-- Problem to solve --
Write out, word for word and with no pictures, each line below from the one containing "This screenshot has width=2177, height=870." through the one containing "Click the Enter checkmark icon", both included, and no other line.

-- Material supplied --

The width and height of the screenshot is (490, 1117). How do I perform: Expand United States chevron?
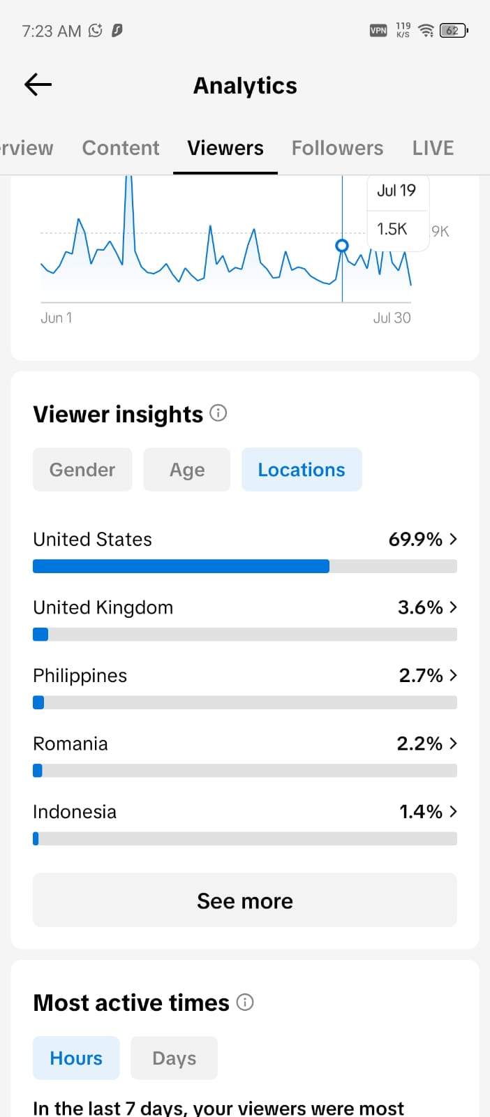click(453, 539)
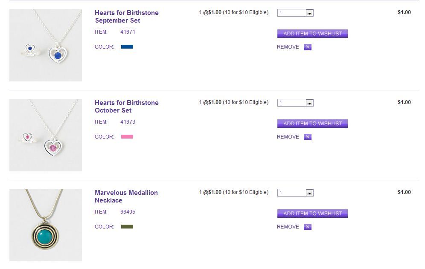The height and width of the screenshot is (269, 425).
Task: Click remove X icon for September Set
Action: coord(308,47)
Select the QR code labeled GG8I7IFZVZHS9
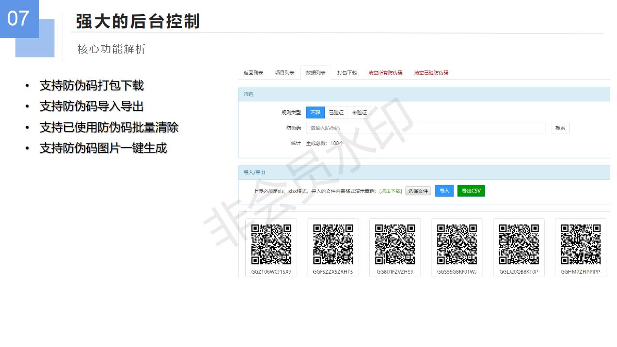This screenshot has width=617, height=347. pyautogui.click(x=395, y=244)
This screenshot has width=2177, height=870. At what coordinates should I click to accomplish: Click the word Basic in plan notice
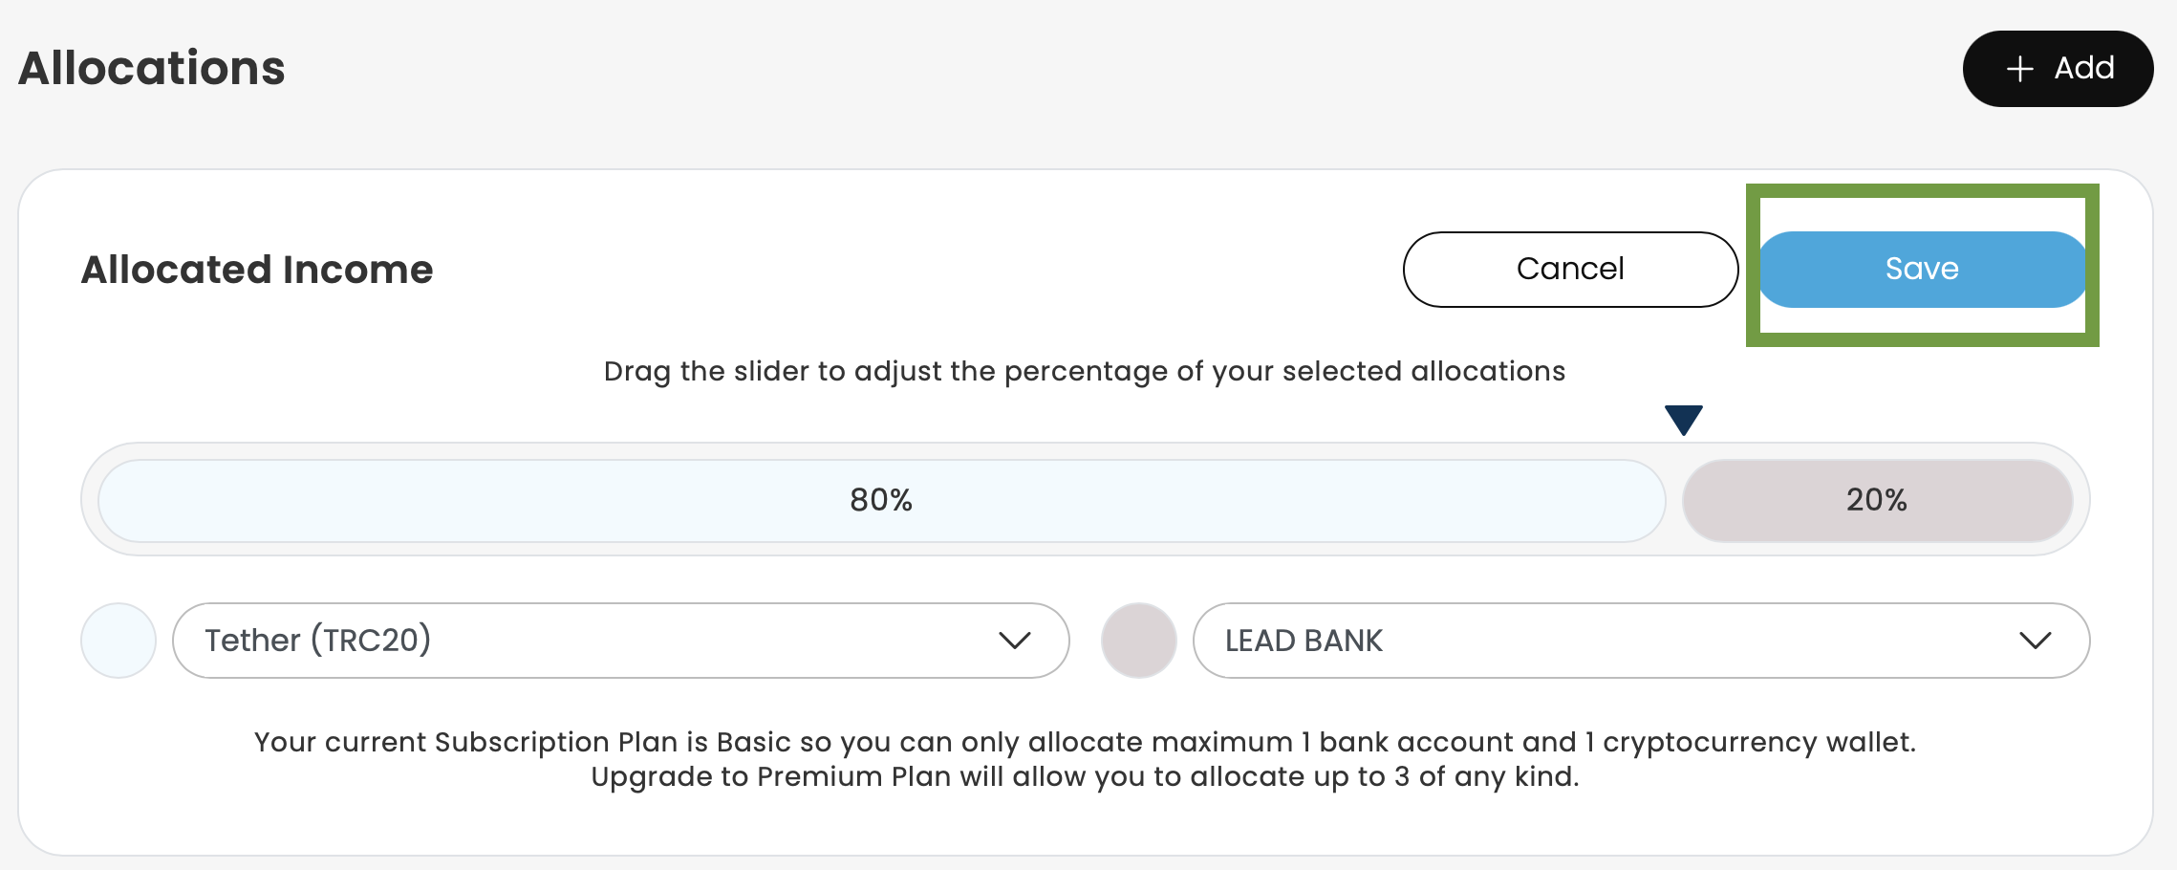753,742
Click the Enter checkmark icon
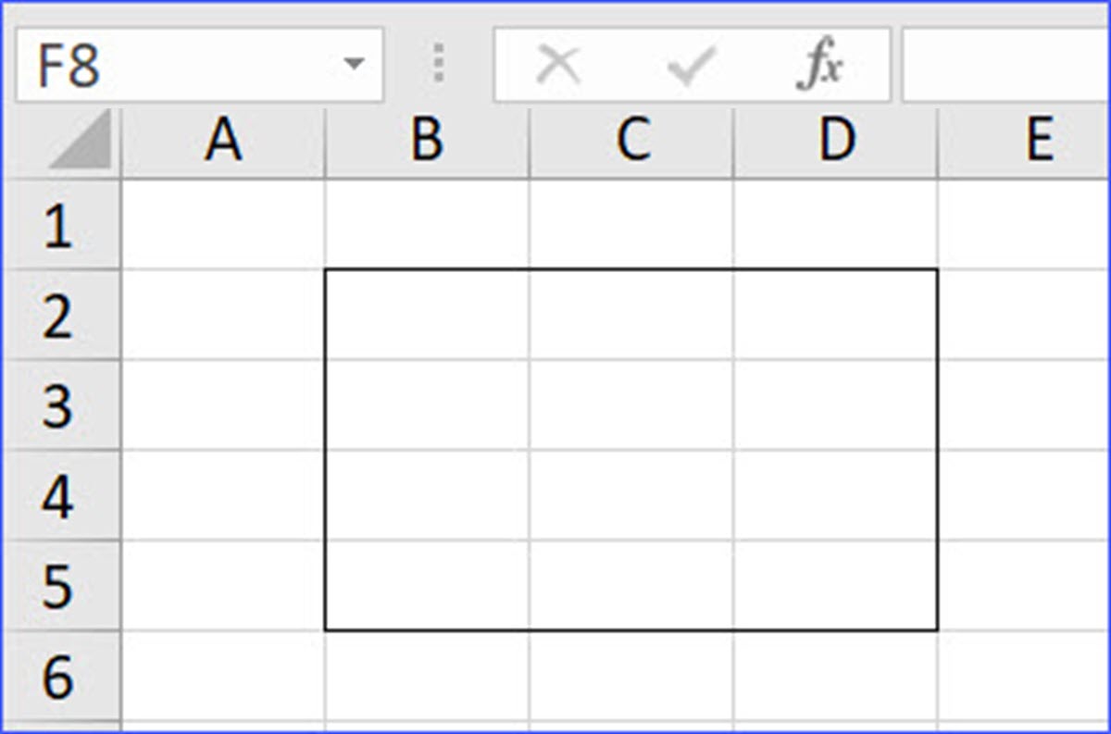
* * *
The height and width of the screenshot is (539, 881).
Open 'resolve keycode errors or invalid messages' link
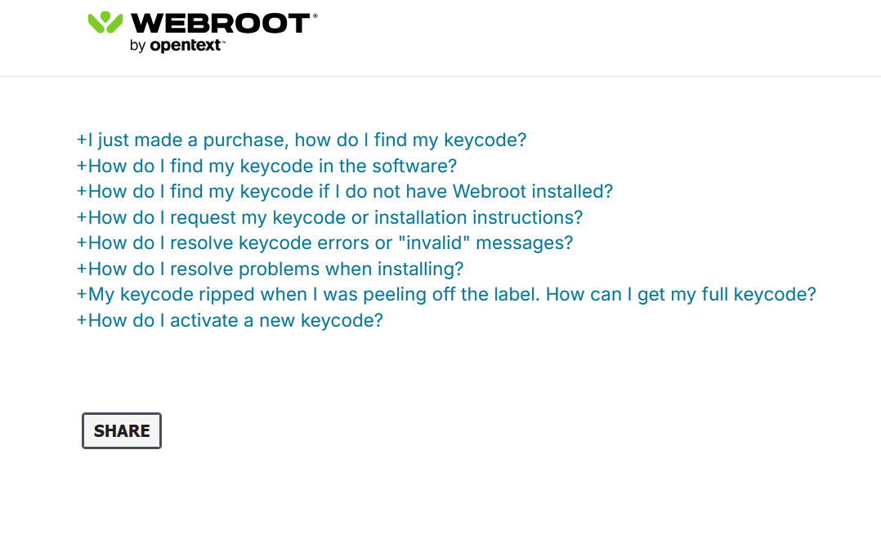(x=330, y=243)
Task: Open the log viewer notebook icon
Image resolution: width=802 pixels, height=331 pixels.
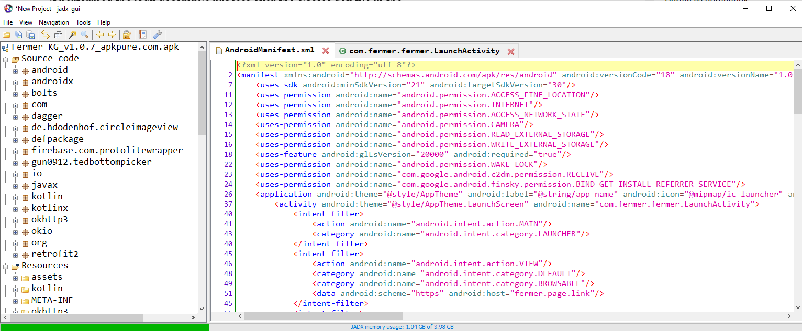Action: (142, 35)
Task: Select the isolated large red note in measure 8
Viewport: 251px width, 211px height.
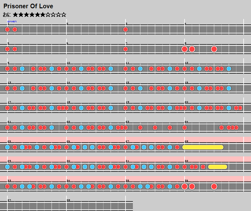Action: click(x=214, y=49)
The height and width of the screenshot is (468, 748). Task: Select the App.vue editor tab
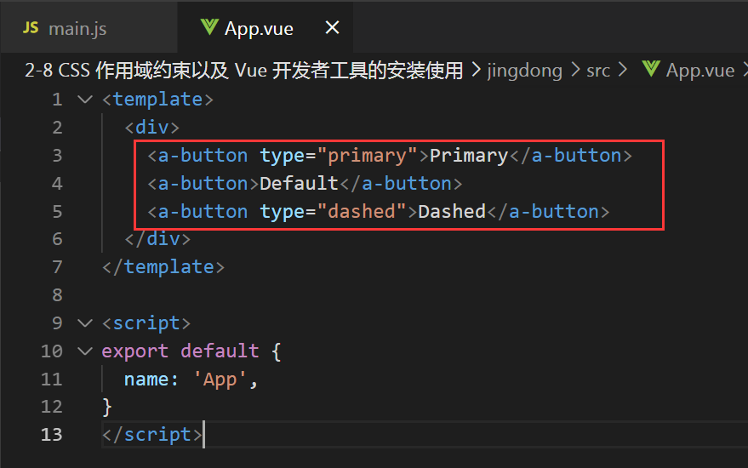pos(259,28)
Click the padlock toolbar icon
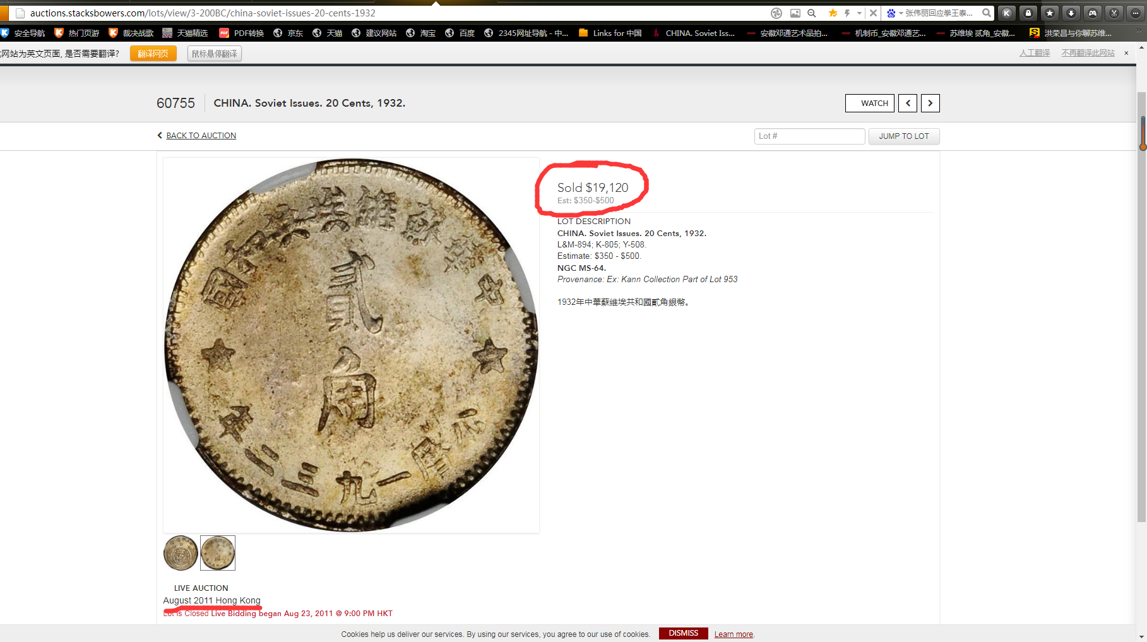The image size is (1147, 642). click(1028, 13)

-- Solution for this task --
This screenshot has width=2177, height=870. At what coordinates should I click to accomplish: Click the word Basic in plan notice
753,742
Click the Enter checkmark icon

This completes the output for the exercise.